Qui, nei giorni del Giorno del ricordo, parliamo dell’altra storia di questo “La vendetta di Oreste” (222 pp., 16 euro). La storia che viene incontro, che torna fuori come un ricordo che va ricollocato al suo posto. Dalle strade e dalle case di popolo e di piccola borghesia del quartiere emerge una trama che diventa la Storia, è il bel pregio del libro. La storia della guerra, la storia delle violenze, della cacciata, di profughi che si trovarono in una volta sola senza due patrie, doppiamente schiacciati, il silenzio come unico riparo. Ma sotto la cenere la vita di prima è rimasta accesa, imperdonata.
Eccoci al punto. Dal libro escono i ricordi di due vicende vere, e tra le più dimenticate in questa storia italiana della dimenticanza. Una è la tragedia, che inizia nel 1943, degli operai comunisti dei cantieri navali di Monfalcone, anzi “stalinisti duri e puri”, che su pressione del partito andarono volontari a Pola e a Fiume per sostituire gli operai italiani che fuggivano. Per costruire le navi al Sol dell’Avvenire, ma anche forti di una buona promessa materiale. Finché la politica girò, divise Stalin e Tito, e quegli eroi volontari italiani e stalinisti diventarono in una volta sola traditori e italiani. Non capivano più niente, di quel che avevano creduto e che ora non potevano più credere. Non capire, essere traditi dai loro stessi compagni – loro che non erano “i fascisti” – fu quasi peggio di come furono trattati: rinchiusi nel gulag, al Quarnaro e chissà dove, ammazzati o ammazzati di lavoro. Ma Tito non era più l’amico di Togliatti e Pietro Secchia, la rivoluzione mangia i suoi figli e impone silenzi di ferro. I pochi che tornarono, gli espulsi dalla Yugoslavia, furono poi trattati da traditori dagli italiani anti comunisti, governo compreso. Anche loro, come gli altri, doppie vittime inconsapevoli.

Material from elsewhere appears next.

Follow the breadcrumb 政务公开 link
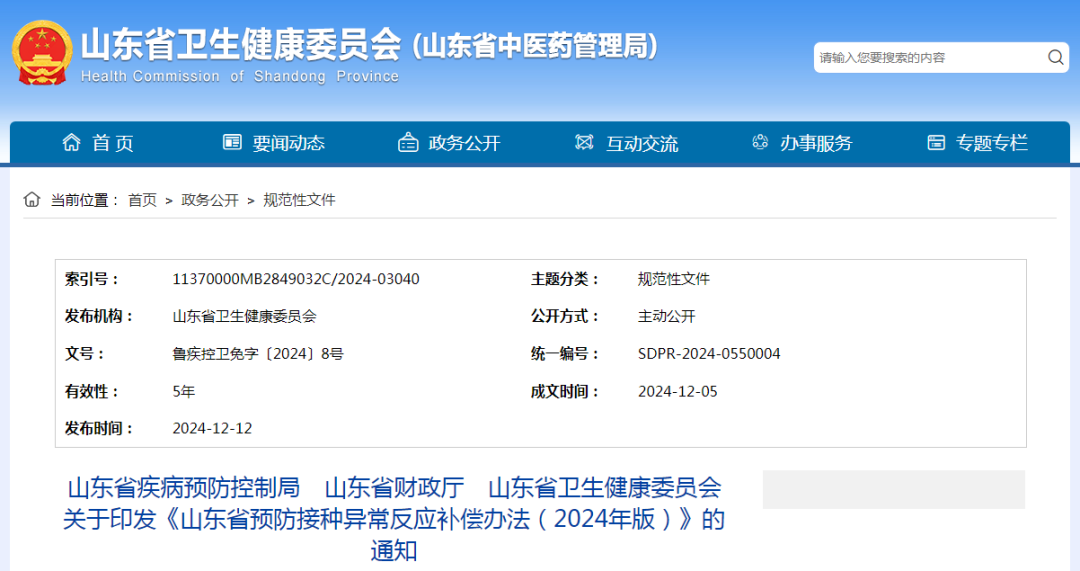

La seconda storia ancora meno nota, e che Ricciardi fa emergere con sensibilità profondissima, è quella di Maria Pasquinelli. Una giovane fiorentina fascista, quasi una mistica dell’italianità che durante la guerra e l’occupazione nazi-fascista sarà volontaria a Spalato e poi a Pola, a insegnare italiano nelle scuole. Quando dopo il Trattato di pace di Parigi del 1947 l’esercito di occupazione britannico ammainerà le bandiere per consegnare Pola e la Dalmazia alla Yugoslavia comunista, la fiera nazionalista decide di compiere un attentato. Che avrà risonanza mondiale, e sarà una brutta gatta da pelare anche per il governo italiano. Non serve spoilerare (ma anche chi eventualmente conosce la sua storia forse ne ignora la fine). Lo spoiler vero è questo: la sua vicenda terminerà in modo completamente inaspettato, per lei prima di tutto, rispetto alle premesse e alle attese. Ed è forse qui, più ancora che nel passato romanzesco di Oreste, nella sua vendetta dissimulata in una vita di oblio, che per Giovanni Ricciardi sta il senso del Ricordo, “il sugo della storia”.